Afirmando tener la facultad de ejecutar sumariamente a los narcotraficantes como si fueran tropas enemigas, Trump ha autorizado al ejército estadounidense a atacar al menos seis lanchas rápidas que el gobierno ha considerado sospechosas, matando a decenas de personas desde principios de septiembre. Al menos la mitad de los ataques y 21 de los asesinatos, según los lugareños, han ocurrido en las aguas entre Venezuela y Trinidad y Tobago, naciones tan cercanas que en días despejados se ven a simple vista.
Sin embargo, registros y entrevistas con 20 personas familiarizadas con la ruta o los ataques, incluyendo funcionarios estadounidenses e internacionales, actuales y anteriores, contradicen las afirmaciones de la administración. El paso, afirmaron, no se utiliza habitualmente para el tráfico de opioides sintéticos como el fentanilo, presente en el 69 % de las muertes por sobredosis de drogas el año pasado. Estas drogas tampoco suelen dirigirse a Estados Unidos.
Trinidad y Tobago, una nación caribeña a más de 1.600 kilómetros al sur y 1.930 kilómetros al este de Miami, es tanto un mercado de destino para la marihuana como un punto de transbordo para la cocaína sudamericana con destino a África Occidental y Europa, según funcionarios estadounidenses, la policía trinitense y analistas independientes. El fentanilo incautado en Estados Unidos, en cambio, suele fabricarse en México con precursores procedentes de China y contrabandearlo a través de la frontera terrestre, con frecuencia por ciudadanos estadounidenses.
Por lo tanto, es poco probable que los ataques militares reduzcan las muertes por sobredosis en Estados Unidos, según las autoridades, pero sí han puesto a las fuerzas estadounidenses a una distancia de ataque del presidente venezolano Nicolás Maduro. Trump ha acusado al socialista autoritario, quien se proclamó reelegido el año pasado a pesar de que las auditorías electorales demostraron que perdió las elecciones, de liderar la banda venezolana Tren de Aragua para introducir drogas letales en Estados Unidos.
“Cuando vi [un documento interno sobre los ataques]”, declaró un alto funcionario de seguridad nacional estadounidense, “inmediatamente pensé: ‘No se trata de terroristas. Se trata de Venezuela y un cambio de régimen’. Pero no había información sobre su verdadero propósito”.

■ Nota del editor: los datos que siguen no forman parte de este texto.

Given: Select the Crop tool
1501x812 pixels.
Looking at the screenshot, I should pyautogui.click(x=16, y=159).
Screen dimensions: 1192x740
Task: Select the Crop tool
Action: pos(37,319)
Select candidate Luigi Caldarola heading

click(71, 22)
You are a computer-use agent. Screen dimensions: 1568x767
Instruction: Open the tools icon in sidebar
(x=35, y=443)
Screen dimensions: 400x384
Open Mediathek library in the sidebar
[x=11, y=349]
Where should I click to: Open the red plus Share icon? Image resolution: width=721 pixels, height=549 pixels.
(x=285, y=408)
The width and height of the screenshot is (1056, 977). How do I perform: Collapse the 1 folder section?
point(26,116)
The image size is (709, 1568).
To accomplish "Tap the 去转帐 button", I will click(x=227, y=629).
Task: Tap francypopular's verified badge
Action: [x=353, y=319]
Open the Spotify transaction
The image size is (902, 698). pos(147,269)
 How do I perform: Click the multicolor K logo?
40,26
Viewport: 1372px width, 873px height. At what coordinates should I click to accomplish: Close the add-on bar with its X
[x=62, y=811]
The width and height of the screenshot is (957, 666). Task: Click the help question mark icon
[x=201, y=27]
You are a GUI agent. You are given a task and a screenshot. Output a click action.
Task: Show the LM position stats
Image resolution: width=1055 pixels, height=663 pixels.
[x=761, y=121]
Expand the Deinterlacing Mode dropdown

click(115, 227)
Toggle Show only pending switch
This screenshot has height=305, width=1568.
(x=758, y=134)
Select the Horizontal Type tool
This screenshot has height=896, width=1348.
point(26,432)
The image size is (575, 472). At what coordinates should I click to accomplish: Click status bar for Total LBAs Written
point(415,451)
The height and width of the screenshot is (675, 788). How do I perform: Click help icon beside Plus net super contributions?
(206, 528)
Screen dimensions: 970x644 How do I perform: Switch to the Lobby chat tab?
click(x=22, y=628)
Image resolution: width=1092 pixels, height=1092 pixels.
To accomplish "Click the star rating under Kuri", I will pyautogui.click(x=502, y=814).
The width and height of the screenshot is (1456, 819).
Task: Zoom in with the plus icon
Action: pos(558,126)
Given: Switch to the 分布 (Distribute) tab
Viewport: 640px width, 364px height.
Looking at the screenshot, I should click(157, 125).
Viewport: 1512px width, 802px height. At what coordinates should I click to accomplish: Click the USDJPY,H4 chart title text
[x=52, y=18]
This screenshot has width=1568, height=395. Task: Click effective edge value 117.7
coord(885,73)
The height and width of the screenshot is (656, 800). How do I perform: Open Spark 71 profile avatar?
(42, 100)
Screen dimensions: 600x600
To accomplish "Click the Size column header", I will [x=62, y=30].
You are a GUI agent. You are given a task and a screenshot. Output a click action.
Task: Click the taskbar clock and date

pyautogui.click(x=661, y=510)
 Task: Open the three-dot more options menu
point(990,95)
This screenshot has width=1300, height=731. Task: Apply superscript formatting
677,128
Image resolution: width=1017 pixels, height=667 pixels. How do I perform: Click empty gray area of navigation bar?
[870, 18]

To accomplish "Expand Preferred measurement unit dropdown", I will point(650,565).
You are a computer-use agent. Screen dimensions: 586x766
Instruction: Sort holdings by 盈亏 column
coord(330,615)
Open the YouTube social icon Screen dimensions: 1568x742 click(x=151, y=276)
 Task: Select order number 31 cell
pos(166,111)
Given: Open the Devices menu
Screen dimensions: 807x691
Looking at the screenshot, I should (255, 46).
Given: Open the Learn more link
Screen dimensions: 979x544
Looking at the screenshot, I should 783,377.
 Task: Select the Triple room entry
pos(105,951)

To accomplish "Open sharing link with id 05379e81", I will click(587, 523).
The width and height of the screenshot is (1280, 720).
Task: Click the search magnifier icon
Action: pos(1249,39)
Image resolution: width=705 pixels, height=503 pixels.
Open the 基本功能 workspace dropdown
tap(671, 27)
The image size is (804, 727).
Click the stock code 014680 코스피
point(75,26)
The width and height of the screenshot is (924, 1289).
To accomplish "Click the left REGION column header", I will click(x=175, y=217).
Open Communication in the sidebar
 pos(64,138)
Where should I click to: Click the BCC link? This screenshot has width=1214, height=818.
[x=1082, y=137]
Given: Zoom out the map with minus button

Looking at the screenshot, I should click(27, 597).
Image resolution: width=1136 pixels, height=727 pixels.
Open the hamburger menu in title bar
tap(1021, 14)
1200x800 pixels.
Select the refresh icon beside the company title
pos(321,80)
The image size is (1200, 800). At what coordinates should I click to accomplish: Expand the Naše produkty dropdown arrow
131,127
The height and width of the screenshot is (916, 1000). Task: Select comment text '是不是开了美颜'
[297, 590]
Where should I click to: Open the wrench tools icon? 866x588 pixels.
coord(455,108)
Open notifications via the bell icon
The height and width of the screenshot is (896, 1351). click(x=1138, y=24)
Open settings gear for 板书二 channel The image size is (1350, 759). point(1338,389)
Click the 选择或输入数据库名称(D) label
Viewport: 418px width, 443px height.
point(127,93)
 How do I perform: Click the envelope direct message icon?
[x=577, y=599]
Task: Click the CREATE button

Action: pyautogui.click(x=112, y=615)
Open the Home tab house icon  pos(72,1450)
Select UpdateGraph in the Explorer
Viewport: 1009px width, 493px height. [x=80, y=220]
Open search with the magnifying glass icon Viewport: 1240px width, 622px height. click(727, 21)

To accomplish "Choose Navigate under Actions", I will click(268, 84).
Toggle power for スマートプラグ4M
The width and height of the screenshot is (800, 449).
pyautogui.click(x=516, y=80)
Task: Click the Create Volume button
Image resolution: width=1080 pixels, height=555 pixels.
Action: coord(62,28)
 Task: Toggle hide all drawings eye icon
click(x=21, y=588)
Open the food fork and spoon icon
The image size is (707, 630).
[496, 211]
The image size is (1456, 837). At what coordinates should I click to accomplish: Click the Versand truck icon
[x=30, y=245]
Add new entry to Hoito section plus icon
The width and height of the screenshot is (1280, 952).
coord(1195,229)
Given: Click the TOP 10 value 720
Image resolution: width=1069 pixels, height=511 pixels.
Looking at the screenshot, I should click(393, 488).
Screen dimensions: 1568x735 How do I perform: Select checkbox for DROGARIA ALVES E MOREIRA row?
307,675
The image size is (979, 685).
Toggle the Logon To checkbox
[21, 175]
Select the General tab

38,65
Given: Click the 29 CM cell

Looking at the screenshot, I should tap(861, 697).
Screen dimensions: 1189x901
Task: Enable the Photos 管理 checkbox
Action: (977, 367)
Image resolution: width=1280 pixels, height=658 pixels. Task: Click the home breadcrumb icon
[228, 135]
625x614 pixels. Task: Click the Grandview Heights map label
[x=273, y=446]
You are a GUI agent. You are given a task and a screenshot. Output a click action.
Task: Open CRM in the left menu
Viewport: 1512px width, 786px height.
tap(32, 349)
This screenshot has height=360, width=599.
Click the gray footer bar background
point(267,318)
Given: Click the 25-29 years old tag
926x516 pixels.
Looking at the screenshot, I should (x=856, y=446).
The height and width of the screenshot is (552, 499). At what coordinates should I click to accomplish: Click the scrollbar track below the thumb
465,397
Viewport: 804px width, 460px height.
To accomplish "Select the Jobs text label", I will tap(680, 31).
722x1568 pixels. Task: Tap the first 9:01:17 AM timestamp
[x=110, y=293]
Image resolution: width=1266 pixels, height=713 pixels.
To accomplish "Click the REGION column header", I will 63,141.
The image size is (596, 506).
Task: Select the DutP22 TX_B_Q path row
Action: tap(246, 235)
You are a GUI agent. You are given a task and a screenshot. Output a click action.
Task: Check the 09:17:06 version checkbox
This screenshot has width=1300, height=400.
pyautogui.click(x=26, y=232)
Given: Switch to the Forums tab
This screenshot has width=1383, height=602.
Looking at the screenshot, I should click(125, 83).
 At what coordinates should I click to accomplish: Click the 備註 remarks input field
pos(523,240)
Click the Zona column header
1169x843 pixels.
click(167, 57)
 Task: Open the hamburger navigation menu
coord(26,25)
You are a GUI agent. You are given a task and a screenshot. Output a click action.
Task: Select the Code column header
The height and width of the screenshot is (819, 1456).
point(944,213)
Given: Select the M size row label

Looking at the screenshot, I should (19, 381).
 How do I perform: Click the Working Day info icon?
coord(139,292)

El funcionario, al igual que otros citados en este informe, habló bajo condición de anonimato para ofrecer su opinión con franqueza, reseña The Washington Post.
La Casa Blanca se negó a compartir pruebas que respaldaran las afirmaciones que Trump ha utilizado para justificar los ataques. Una portavoz defendió los asesinatos, calificándolos de necesarios para proteger a los estadounidenses.